▶ Task statement
Rewrite the passage of the South Bend 9A clutch thread starting at "1. The outside" and ending at "has much affect)", substituting "wedge plates" for every occurrence of "butterfly leaves".
***** Extracted text
# Clutch slippage - South bend 9A



## martik777 (Oct 19, 2011)

In both longitudinal and cross-feed my clutch will disengage after a few secs when under moderate to heavy load, unless I tighten the start knob about as much as I can by hand. I re/re'd and cleaned the apron a few months ago and all parts looked unworn and it has remained clean. It doesn't engage until the star wheel is turned almost all the way in and I can make it slip by holding the cross feed or handcrank wheel unless it is very tight. Oil sump is full. Any ideas?

Here are some pics of the same clutch on a clone:

http://steammachine.com/hercus/page5.html

Also, if anyone has the dimensions of those two 1/2 circle discs I would appreciate it.


----------



## martik777 (Oct 19, 2011)

OK, you got me curious now so I just took it apart. I think there are a few wear areas contributing to the problem. 


1. The outside of the shoes are showing some wear but feel smooth in the direction of rotation. maybe not polished but some roughing up may help.

2. The butterfly leaves that expand the shoes are worn on the edges but not the middle. (reversing them may help)

3. The inside of the shoes have a groove worn where the middle of the butterfly leaves ride. (doubt this has much affect)

I think the easiest fix may be to fabricate some new butterfly leaves but I will try the emery cloth on the outside of the shoes first. Well, maybe not so easy with no mill and my only lathe in pieces!


----------



## flutedchamber (Oct 23, 2011)

Did you check the recess that the two pieces fit into for taper?  Perhaps they are worn more on one side than the other, which would give you a much reduced friction area.  Even if the recess it tapered it may be worth checking to see if the taper is consistent, that is not a barrel shape in the middle.  

If necessary you could machine the recess and make new shoes to fit.


----------



## martik777 (Oct 26, 2011)

Clutch was fine, turns out the worm wheel was worn and not always engaging with the worm. For a temp fix, I made a spacer so the worm wheel engages off center where it is less worn.  Anyone have a spare?

http://i1182.photobucket.com/albums/x445/martik777/SB9A clutch/IMG_7432.jpg


----------
**********
***** Dataset entries
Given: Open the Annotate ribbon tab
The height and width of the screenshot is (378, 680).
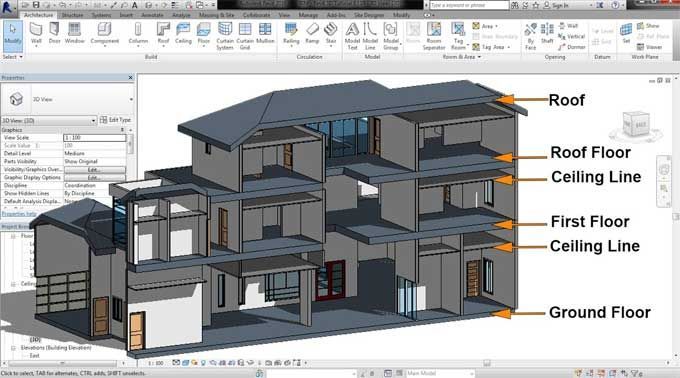Looking at the screenshot, I should click(x=153, y=15).
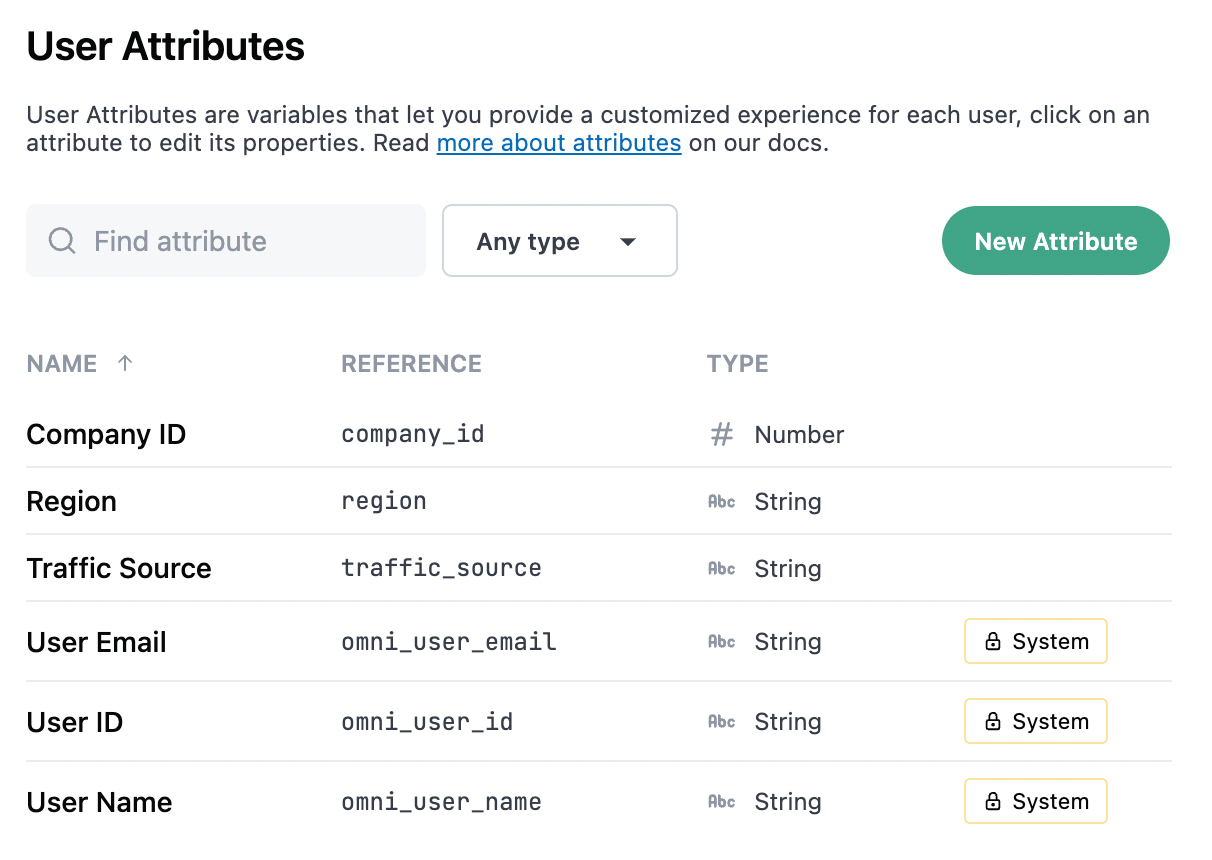
Task: Click the Traffic Source attribute name
Action: click(119, 568)
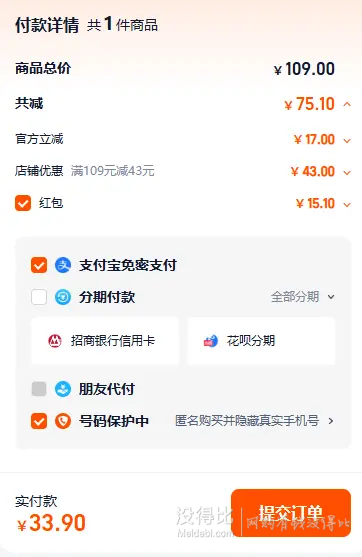
Task: Expand the 红包 ¥15.10 chevron
Action: 347,205
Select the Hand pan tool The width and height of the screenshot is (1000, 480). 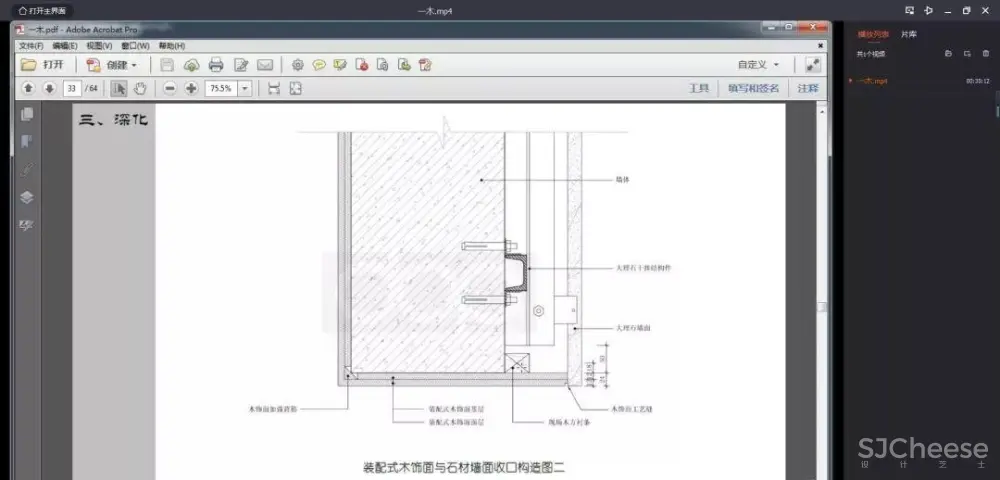[x=140, y=88]
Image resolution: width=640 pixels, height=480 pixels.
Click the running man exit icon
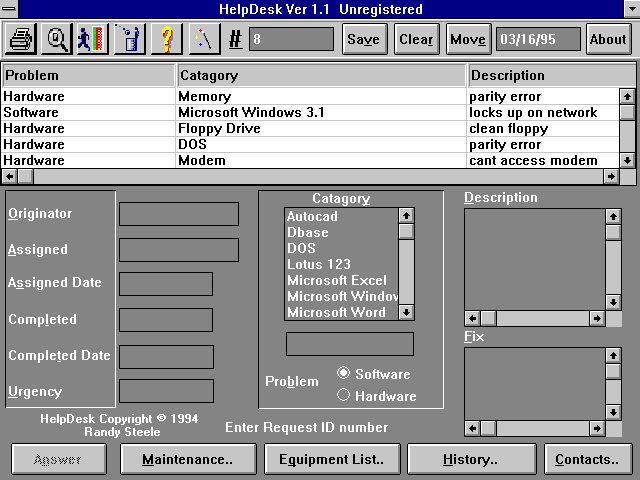[93, 40]
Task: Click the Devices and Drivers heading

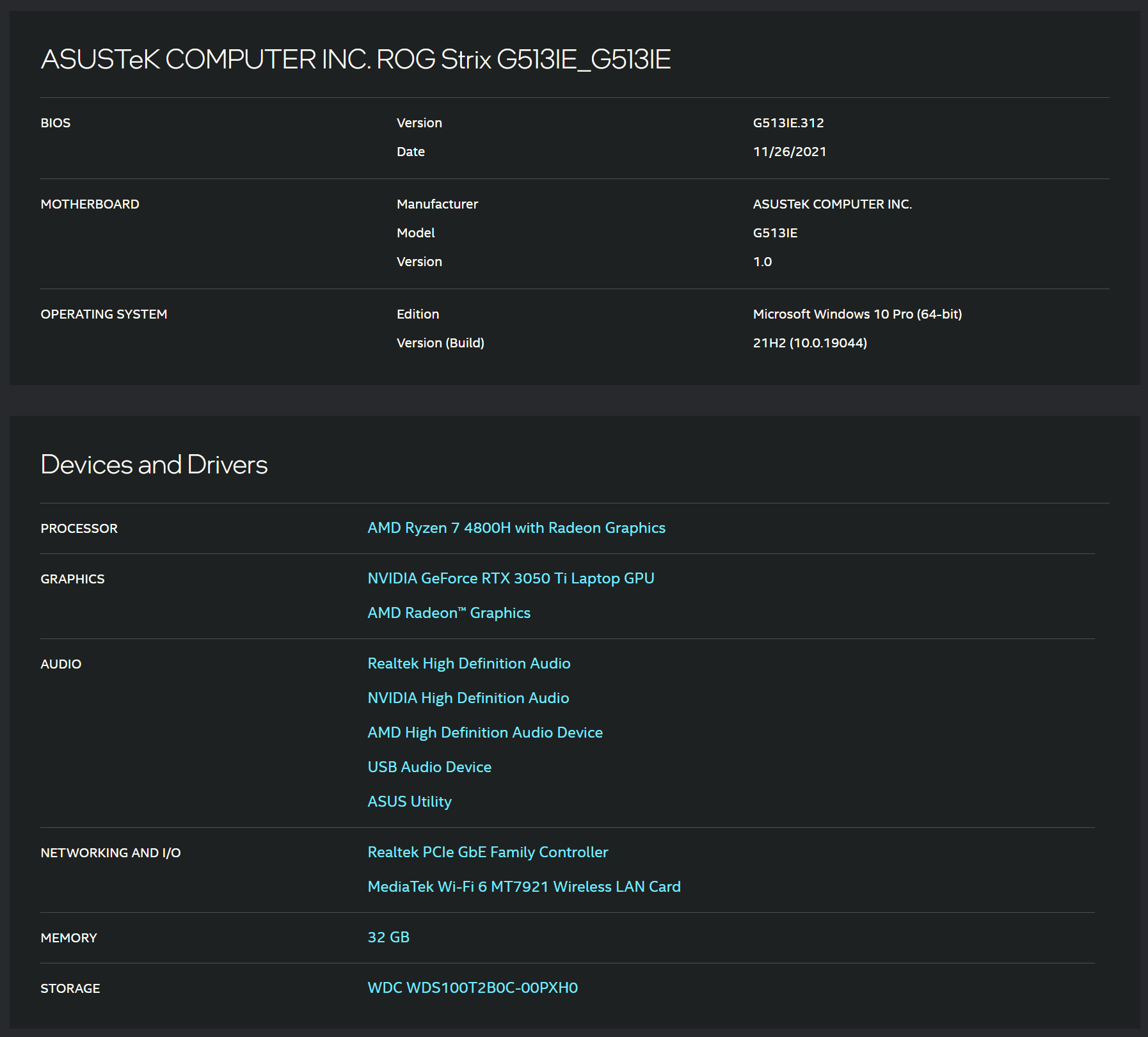Action: point(154,464)
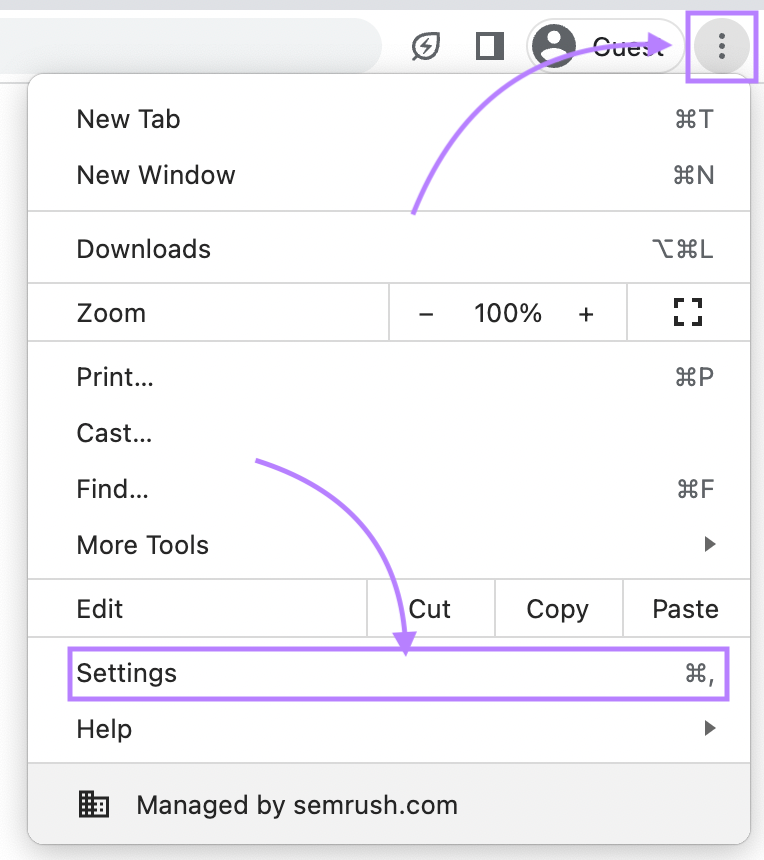Click the Guest profile avatar icon
Image resolution: width=764 pixels, height=860 pixels.
click(x=554, y=46)
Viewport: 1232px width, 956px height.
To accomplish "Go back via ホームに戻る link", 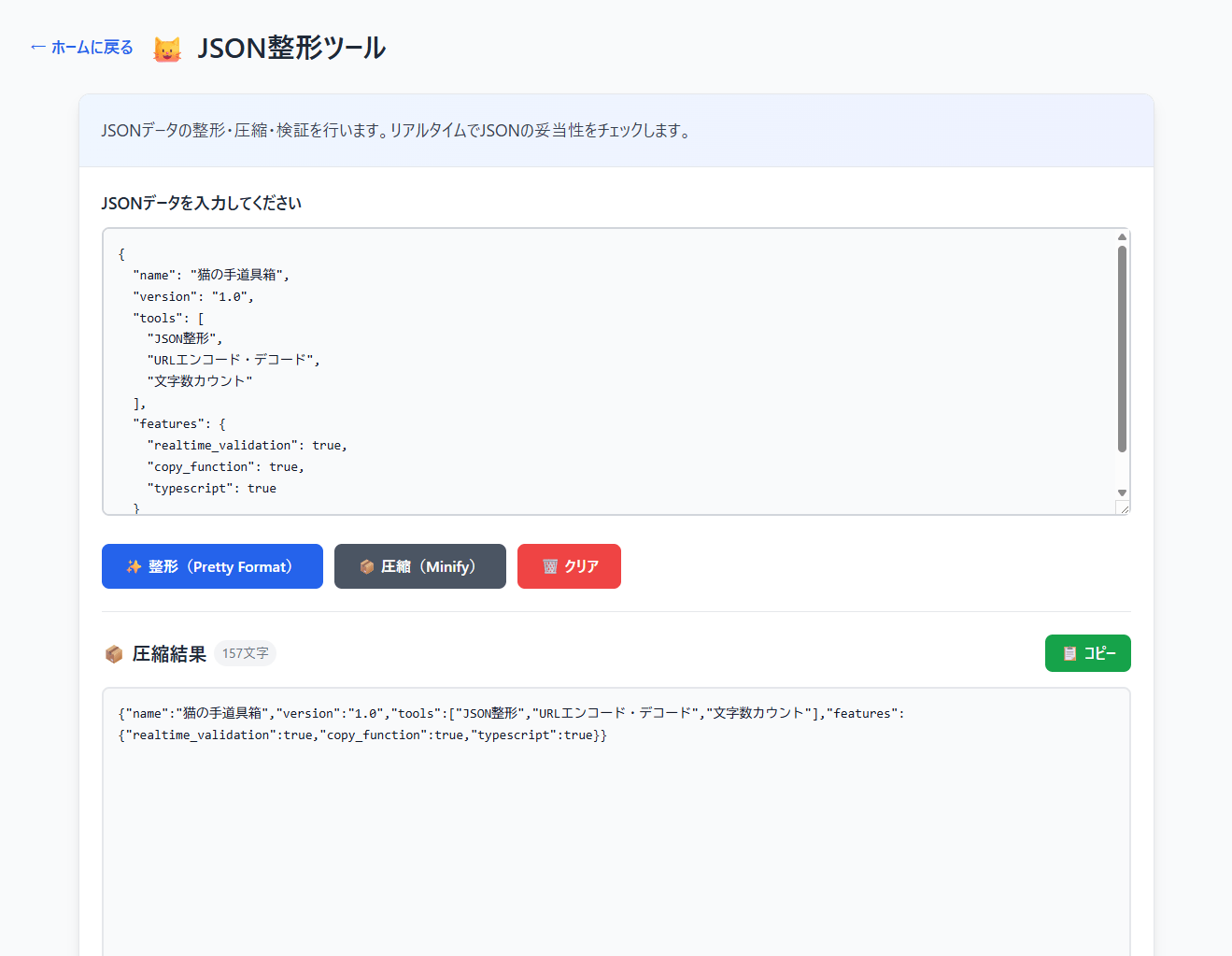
**********
▶ Task solution
1. The outside of the shoes are showing some wear but feel smooth in the direction of rotation. maybe not polished but some roughing up may help.

2. The wedge plates that expand the shoes are worn on the edges but not the middle. (reversing them may help)

3. The inside of the shoes have a groove worn where the middle of the wedge plates ride. (doubt this has much affect)